They’re just like kids, they grow up so fast 😉


In order to squeeze my Chou-Reggia-2 algorithm into the ESP32, I had to come up with some new programming- and storage techniques for cellular automata. I ended up writing a framework for CA sketches, that can import patterns and rules from Golly. It runs on ESP32 WROVER modules, using its PSRAM for storing a double display/states buffer. The two cores of the ESP32 cooperatively calculate a new grid state based on the current one.

As a proof of concept for the new framework, I initialised it with the specific data for Langton’s Loop, an automaton similar to Chou-Reggia-2, but with more rules. Everything worked fine, as did two slightly more complicated automata that have variables in their Golly rules, as well as substantially more states: Evoloop-finite and Perrier Loop.
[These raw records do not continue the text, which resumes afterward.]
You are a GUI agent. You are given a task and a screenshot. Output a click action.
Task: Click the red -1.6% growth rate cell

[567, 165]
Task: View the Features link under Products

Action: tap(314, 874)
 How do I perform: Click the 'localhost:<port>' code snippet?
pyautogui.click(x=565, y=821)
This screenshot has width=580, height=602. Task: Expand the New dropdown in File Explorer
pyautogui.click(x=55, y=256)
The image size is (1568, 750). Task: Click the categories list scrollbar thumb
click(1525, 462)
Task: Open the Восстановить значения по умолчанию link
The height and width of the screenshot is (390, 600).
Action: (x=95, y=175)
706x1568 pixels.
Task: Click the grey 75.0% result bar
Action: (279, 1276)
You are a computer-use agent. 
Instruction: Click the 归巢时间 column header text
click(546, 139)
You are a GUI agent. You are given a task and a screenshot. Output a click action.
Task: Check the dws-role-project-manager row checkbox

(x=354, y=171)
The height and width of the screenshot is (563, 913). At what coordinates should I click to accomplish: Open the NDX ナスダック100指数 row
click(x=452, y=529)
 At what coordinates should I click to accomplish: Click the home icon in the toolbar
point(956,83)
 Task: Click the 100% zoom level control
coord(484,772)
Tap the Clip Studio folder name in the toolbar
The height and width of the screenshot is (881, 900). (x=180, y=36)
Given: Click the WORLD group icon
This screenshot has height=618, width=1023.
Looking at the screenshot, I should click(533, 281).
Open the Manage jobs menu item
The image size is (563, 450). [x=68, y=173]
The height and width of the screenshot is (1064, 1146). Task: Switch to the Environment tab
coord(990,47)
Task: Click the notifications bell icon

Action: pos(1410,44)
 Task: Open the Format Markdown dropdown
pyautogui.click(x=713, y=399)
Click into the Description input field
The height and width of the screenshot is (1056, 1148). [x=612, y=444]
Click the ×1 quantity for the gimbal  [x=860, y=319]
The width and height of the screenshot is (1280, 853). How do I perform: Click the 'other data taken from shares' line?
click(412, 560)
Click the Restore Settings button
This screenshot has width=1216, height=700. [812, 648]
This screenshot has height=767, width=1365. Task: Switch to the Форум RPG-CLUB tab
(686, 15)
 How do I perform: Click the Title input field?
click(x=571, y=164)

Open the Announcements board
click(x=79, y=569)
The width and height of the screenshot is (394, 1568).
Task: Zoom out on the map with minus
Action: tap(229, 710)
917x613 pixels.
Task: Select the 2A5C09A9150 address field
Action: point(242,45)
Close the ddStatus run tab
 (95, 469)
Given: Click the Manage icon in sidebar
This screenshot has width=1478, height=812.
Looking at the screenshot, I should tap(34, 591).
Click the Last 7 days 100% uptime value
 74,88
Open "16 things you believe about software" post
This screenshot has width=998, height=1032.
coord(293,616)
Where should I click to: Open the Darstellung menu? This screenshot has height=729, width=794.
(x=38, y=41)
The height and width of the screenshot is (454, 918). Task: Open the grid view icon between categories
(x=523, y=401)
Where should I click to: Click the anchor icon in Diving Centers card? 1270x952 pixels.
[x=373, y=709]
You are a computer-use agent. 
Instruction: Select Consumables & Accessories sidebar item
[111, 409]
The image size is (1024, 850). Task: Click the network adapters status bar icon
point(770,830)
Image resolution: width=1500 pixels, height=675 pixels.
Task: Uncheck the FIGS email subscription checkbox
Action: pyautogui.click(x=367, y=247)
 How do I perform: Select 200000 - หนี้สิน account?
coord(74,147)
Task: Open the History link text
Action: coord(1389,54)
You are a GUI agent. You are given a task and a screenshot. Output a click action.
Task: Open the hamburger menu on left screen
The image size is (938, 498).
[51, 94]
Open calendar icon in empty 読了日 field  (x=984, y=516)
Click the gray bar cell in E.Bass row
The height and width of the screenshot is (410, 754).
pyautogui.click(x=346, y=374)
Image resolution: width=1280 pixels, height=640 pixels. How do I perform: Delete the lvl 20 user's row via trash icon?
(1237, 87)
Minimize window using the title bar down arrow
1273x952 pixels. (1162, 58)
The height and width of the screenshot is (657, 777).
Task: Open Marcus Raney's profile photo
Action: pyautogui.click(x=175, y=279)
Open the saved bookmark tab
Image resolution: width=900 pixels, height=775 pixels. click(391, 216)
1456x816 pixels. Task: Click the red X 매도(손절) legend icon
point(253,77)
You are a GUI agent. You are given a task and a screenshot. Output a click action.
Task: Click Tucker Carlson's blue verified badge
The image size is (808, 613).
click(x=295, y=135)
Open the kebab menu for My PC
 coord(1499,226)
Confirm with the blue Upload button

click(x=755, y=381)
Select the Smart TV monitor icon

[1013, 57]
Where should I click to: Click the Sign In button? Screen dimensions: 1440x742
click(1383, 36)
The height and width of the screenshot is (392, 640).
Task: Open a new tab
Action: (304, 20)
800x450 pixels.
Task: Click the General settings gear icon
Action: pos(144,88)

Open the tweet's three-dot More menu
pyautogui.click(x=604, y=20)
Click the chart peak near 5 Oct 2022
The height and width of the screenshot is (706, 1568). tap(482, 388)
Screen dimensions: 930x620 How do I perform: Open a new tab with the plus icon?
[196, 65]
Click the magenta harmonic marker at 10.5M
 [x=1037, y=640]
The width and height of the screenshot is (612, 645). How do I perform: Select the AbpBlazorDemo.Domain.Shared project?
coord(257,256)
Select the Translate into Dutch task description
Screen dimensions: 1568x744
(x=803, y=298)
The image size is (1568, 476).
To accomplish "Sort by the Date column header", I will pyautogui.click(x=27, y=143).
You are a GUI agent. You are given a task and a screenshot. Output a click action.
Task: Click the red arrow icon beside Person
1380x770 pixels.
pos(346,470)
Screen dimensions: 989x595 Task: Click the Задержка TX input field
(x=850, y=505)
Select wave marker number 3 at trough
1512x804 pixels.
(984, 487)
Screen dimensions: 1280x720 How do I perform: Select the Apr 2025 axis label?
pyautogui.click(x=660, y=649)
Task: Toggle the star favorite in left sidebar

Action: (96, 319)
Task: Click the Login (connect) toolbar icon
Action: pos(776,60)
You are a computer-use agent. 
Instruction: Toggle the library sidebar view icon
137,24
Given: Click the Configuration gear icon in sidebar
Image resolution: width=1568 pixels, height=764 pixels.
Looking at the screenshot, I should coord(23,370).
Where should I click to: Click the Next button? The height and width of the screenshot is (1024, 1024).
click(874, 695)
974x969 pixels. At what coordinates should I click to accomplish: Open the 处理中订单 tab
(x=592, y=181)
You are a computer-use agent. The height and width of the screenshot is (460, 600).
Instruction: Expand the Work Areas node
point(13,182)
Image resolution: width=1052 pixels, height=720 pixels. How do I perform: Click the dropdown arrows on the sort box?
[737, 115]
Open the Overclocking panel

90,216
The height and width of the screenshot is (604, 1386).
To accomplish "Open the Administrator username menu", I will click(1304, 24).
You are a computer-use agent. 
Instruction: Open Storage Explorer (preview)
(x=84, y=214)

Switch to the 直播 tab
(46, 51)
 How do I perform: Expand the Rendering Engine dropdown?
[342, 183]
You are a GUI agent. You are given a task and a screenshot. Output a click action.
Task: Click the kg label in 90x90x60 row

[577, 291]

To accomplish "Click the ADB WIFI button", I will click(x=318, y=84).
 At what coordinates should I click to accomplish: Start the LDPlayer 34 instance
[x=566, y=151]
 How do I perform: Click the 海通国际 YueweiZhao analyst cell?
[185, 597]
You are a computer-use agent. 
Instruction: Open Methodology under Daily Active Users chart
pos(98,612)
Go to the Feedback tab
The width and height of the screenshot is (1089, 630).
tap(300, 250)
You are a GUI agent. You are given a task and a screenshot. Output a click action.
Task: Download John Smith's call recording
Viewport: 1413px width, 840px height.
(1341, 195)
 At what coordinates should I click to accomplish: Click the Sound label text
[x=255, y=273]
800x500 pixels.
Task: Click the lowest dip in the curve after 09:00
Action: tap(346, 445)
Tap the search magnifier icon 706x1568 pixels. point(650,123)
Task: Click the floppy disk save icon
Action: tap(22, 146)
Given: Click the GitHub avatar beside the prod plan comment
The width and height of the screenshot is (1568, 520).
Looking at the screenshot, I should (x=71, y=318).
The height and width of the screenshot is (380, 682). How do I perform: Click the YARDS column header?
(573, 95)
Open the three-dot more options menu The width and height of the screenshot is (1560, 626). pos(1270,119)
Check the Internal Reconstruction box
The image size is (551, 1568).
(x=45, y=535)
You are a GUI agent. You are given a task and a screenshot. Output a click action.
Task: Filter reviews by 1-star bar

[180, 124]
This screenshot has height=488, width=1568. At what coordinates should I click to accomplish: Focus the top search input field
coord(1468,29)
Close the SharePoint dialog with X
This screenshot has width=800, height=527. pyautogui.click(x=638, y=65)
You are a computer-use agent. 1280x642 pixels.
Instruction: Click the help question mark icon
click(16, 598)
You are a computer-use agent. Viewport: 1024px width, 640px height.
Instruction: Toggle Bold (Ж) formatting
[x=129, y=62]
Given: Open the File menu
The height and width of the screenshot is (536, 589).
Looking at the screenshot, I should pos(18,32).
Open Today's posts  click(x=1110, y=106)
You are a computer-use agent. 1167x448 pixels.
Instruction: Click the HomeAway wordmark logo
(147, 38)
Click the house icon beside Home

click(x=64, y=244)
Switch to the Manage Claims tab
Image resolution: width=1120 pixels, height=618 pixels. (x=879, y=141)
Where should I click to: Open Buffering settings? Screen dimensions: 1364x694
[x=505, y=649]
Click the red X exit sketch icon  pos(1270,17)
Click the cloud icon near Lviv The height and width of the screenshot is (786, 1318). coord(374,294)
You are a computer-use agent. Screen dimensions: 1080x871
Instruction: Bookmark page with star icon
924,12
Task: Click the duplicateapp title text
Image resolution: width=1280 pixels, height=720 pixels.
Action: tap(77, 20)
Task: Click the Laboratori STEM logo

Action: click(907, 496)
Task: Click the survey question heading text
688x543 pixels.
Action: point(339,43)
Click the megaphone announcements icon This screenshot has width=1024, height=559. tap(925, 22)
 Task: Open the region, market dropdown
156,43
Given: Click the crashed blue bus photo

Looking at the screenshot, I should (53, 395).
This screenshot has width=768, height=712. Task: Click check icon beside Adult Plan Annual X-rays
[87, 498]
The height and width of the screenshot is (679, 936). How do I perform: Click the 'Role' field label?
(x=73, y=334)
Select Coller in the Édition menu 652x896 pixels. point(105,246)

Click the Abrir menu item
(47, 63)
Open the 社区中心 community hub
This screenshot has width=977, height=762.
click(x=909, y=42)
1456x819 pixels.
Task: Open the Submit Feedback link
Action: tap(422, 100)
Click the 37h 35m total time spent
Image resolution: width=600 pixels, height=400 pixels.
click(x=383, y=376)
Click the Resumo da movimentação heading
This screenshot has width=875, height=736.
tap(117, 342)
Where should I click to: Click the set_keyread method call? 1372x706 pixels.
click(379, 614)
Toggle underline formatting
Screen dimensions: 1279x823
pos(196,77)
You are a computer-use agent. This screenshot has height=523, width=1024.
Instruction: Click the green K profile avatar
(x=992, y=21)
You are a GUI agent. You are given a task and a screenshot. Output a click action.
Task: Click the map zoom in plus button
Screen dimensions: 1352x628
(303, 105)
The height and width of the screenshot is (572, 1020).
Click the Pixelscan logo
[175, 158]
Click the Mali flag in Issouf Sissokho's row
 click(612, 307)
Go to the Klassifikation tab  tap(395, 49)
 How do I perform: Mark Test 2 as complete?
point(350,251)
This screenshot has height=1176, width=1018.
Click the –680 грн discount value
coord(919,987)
Now that I have it up and running, my CA framework for ESP32 WROVER modules reduces simulation of most 2D cellular automata to feeding it with their specific data: states, transition rules (with or without variables), neighborhood (Moore or von Neumann) and rule symmetry, all imported from Golly. State colors are not taken from Golly, but chosen to meet the condition (stateColor) % nStates == state, a crucial break-through idea for making the framework fit inside an ESP32 while preserving speed and high refresh rates.

[ After further optimization, my CA sketches run 5x faster than what is shown in the videos! ]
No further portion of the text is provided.